Fighting irreproducibility in preclinical medicine using a meta-analytical approach for detecting flaws in behavior-based testing
One of the greatest problems with present-day medical research is irreproducible results. Frequently, the results from a study conducted in mice in one laboratory cannot be reproduced using the same mice, only in another laboratory. The implication, when results fail to replicate, is that the original findings were unreliable, or simply incorrect. “Double checking” studies in this manner takes time, however. In the meanwhile, therapies and drugs can be developed based on the original findings; drugs and therapies that will invariably turn out to be ineffective. In addition to the societal costs of failed investments in medicine and patients waiting in vain for therapies that were not effective in the first place, irreproducible findings are a major source of waste with respect to (laboratory) animal lives.

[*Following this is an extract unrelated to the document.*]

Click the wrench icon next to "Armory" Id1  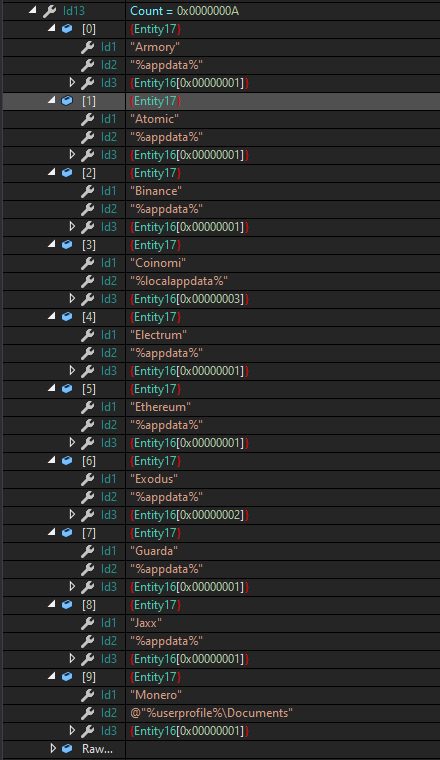point(87,47)

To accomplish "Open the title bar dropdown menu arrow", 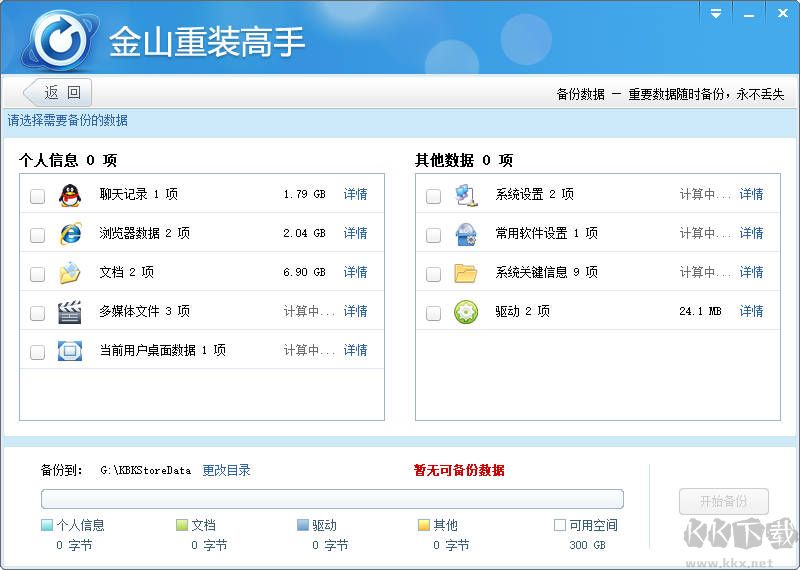I will (716, 13).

Neuroscience is the medical field that generates the fewest studies that can be successfully replicated. Laboratory animal studies in neuroscience often rely on testing behavior – rats running mazes to test memory, mice pressing levers in Skinner boxes to test motivation, etc. The irreproducible results in neuroscience can often be traced back to these behavioral tests. Some of the tests are half a century old, the theory behind them is murky, and they are often needlessly cruel.

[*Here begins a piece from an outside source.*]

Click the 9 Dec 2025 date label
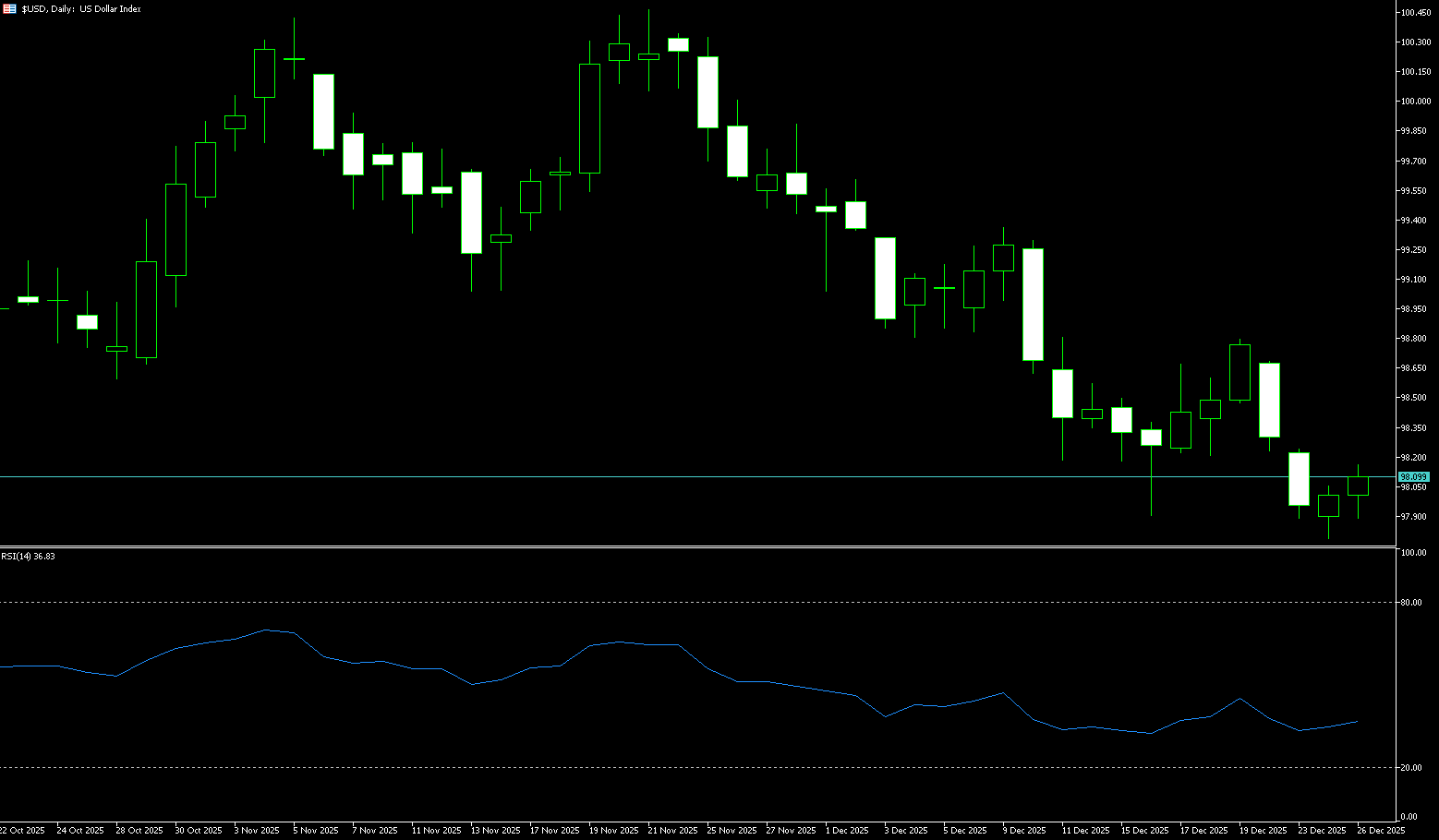Screen dimensions: 1439x840 1023,831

We are looking to drive a move away from these outdated methods using meta-analytical investigations of historical data. It is important to explain how a method can be used for decades without measuring anything particularly useful if we want to avoid perpetuating the same mistakes. We need to clearly convey how primarily sharing results that conformed to expectations, and suppressing results that did not (what is known as “publication bias”), has given flimsy behavioral tests an air of legitimacy and reliability. Using modern statistical methods and clear no-nonsense communication, we aim to convey the message that many of the established behavioral tests are long overdue for a substitution.